» WHAT IS NEEDED
Reproduce the items below word for word, beginning with their first line and ending with the line that contains "Microsoft edge is", including both of those lines.

» ENTRIES PROVIDED
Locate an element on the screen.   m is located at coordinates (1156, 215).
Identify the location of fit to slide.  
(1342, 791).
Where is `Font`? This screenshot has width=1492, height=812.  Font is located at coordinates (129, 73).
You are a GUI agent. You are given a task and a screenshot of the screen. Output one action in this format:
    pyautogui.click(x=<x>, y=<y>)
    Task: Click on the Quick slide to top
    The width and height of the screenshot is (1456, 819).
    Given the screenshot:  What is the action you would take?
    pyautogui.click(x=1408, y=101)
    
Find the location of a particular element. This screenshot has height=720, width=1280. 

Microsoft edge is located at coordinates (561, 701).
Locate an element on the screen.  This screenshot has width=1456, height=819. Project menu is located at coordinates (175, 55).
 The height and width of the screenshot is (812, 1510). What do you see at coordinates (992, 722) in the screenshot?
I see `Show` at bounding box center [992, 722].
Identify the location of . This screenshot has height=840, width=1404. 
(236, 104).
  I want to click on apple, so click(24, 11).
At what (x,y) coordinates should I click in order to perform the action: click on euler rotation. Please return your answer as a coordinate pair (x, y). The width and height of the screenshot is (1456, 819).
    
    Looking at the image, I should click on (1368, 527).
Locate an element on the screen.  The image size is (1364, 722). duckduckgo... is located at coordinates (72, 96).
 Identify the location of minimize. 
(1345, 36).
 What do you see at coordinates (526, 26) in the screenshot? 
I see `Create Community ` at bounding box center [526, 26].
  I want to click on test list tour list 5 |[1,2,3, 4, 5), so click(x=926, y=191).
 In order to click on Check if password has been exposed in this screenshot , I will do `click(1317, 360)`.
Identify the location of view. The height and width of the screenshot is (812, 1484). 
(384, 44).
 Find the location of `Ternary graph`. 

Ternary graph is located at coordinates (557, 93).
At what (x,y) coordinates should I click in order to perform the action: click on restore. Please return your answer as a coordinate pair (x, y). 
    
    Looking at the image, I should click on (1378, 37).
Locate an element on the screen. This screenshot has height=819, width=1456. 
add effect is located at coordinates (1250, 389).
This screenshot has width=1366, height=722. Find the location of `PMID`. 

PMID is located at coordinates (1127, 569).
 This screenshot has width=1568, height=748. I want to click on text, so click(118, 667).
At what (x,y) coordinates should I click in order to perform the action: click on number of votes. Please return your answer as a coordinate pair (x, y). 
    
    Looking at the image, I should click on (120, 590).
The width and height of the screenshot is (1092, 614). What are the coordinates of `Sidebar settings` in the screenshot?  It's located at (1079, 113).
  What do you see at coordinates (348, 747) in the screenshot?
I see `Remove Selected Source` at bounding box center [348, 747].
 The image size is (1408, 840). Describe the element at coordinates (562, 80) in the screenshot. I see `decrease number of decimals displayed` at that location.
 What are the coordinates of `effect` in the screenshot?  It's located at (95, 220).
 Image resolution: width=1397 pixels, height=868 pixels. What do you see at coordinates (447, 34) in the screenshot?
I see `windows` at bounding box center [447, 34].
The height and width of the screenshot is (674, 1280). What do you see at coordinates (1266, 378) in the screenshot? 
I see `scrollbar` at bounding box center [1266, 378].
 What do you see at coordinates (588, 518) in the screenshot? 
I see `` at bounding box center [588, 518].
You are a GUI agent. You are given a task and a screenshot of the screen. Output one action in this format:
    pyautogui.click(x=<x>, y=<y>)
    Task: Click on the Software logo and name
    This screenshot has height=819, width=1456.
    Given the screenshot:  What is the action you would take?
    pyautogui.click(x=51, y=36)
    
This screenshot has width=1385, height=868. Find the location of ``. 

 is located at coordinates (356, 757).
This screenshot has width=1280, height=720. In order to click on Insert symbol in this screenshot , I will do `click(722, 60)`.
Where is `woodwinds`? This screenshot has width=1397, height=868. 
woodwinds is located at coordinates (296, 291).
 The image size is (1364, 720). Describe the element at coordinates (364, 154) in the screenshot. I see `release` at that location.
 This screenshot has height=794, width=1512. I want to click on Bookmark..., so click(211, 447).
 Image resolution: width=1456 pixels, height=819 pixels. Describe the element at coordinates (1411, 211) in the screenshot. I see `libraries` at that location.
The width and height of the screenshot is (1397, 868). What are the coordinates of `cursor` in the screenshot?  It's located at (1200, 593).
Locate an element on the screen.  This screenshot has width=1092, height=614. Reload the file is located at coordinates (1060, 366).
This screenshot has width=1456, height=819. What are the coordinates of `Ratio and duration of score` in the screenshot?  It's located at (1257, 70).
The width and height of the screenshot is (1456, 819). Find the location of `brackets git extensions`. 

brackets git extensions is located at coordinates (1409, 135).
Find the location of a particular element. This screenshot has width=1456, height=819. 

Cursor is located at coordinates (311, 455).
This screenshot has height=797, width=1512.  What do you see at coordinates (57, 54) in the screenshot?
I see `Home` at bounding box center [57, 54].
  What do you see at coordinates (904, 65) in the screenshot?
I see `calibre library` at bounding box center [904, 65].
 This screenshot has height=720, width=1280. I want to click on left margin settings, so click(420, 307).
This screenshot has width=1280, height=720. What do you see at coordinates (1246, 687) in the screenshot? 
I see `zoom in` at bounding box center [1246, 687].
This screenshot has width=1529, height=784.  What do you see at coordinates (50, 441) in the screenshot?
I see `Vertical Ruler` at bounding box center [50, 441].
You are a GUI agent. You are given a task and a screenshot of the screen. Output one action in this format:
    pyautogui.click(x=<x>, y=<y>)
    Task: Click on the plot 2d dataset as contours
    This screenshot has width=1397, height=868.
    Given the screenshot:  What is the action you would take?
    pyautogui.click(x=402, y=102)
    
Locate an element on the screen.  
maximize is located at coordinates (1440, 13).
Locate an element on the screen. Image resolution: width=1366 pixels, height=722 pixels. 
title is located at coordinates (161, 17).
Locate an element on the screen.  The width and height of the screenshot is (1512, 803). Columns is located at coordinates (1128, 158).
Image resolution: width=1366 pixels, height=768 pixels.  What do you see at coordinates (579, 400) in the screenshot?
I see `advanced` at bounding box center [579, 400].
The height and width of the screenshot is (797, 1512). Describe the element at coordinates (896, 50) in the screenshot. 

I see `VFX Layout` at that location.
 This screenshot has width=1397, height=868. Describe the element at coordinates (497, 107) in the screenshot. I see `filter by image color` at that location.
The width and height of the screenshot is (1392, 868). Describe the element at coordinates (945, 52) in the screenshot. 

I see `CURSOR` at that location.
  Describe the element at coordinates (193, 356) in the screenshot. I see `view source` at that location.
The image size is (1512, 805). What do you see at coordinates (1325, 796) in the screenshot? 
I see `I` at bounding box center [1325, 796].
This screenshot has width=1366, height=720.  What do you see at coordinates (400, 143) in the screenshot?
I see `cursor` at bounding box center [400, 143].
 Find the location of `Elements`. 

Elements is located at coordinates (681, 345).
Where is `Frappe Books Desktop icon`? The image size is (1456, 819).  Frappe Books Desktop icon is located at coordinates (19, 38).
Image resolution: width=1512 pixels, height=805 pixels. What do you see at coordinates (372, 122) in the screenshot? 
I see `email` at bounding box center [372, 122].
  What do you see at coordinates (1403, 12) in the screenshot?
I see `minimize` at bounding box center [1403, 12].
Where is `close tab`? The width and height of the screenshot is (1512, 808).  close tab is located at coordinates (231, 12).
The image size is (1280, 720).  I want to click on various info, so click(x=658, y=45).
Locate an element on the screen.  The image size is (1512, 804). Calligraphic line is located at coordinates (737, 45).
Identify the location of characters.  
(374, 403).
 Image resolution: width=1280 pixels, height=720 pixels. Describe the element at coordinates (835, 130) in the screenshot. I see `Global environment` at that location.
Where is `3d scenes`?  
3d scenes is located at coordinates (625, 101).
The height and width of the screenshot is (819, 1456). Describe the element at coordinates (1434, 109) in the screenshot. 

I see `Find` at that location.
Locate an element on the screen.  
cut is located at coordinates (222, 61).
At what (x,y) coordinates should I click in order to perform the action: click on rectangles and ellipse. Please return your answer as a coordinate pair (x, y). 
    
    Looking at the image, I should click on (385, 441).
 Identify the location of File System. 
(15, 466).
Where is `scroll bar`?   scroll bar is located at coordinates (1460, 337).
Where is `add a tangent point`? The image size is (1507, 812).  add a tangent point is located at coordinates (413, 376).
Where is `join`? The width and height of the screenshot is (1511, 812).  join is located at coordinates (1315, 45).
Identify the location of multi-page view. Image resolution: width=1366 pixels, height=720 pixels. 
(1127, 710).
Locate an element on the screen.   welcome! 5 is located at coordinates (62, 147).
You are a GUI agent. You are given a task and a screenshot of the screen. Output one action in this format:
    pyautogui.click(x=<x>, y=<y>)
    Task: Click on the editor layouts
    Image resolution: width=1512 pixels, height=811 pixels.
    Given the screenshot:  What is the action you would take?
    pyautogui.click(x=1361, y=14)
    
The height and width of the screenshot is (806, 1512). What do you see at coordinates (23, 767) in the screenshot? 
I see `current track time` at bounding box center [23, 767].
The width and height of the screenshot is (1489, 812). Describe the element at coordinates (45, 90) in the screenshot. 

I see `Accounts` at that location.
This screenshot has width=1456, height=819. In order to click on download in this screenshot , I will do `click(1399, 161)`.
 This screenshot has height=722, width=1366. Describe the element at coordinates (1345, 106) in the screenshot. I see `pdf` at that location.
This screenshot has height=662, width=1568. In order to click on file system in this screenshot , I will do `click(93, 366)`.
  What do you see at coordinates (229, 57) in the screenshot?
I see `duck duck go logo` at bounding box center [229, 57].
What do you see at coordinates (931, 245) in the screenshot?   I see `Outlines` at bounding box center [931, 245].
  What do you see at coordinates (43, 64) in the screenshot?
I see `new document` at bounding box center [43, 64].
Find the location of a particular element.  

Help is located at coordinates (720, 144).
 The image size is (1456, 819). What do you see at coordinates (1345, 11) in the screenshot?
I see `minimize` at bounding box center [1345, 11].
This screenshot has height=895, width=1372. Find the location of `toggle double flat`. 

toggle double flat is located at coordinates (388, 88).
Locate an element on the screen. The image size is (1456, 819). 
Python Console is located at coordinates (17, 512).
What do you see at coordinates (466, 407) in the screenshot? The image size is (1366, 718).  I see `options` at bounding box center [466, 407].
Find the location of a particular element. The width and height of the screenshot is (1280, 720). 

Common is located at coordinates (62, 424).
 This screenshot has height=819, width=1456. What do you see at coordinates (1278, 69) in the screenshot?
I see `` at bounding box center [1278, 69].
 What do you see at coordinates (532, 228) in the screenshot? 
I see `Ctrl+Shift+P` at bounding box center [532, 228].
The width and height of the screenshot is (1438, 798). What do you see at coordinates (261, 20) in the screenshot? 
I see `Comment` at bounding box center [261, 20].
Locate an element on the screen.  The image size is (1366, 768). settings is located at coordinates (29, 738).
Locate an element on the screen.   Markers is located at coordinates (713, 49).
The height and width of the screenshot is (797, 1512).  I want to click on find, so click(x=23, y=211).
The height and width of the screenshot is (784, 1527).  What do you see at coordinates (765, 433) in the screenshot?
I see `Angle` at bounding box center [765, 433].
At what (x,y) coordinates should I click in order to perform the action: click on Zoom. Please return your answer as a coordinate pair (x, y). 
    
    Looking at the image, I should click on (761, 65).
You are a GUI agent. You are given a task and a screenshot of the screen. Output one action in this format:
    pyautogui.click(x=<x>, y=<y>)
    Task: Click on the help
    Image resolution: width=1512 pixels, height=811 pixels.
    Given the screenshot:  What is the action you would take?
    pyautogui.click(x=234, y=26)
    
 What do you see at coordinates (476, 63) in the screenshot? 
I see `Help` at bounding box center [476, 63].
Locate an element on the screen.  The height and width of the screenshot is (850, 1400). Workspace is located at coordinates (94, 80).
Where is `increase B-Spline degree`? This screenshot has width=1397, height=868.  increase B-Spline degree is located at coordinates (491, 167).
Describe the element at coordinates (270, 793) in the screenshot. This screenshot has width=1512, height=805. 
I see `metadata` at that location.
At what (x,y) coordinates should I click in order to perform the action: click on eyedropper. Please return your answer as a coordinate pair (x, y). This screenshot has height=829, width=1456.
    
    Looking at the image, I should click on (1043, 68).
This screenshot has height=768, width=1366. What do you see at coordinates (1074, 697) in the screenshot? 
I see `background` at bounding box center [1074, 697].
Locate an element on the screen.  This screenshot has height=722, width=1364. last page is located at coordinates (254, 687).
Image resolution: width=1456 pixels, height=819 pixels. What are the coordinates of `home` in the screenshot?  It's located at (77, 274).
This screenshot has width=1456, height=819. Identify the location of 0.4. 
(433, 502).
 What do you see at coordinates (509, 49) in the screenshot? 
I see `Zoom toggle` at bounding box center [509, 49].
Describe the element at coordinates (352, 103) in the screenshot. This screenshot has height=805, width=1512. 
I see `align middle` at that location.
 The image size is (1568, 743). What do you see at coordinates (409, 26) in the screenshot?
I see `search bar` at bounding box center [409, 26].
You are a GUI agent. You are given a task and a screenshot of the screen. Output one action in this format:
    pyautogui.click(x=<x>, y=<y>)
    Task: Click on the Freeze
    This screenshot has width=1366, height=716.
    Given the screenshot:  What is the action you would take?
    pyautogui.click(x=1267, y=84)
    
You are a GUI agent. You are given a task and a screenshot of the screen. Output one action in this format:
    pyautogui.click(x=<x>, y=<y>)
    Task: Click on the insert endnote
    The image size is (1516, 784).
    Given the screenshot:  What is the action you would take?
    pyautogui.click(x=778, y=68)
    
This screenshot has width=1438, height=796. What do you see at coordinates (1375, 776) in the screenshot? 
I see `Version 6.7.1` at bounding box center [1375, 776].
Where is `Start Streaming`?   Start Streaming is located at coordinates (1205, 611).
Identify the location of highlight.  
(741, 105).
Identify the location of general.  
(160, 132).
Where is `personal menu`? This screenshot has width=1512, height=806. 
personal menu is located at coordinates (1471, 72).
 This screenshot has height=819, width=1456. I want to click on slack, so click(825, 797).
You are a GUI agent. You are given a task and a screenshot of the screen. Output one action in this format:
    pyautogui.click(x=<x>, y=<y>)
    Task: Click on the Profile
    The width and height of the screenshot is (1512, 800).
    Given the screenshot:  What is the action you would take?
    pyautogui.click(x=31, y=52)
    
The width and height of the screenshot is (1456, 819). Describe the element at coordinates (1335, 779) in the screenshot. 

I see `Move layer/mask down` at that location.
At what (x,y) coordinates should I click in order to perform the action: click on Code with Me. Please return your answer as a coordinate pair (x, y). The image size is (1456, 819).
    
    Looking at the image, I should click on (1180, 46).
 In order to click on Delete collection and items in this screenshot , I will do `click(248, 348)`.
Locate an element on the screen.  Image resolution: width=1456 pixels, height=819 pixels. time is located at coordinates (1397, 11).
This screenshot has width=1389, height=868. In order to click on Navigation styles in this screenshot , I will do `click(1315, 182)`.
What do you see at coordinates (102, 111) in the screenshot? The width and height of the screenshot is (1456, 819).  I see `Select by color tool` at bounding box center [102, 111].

» THE COMPLETED TASK
Locate an element on the screen.   m is located at coordinates (1156, 215).
Identify the location of fit to slide.  
(1342, 791).
Where is `Font`? This screenshot has width=1492, height=812.  Font is located at coordinates (129, 73).
You are a GUI agent. You are given a task and a screenshot of the screen. Output one action in this format:
    pyautogui.click(x=<x>, y=<y>)
    Task: Click on the Quick slide to top
    The width and height of the screenshot is (1456, 819).
    Given the screenshot:  What is the action you would take?
    pyautogui.click(x=1408, y=101)
    
Find the location of a particular element. This screenshot has height=720, width=1280. 

Microsoft edge is located at coordinates (561, 701).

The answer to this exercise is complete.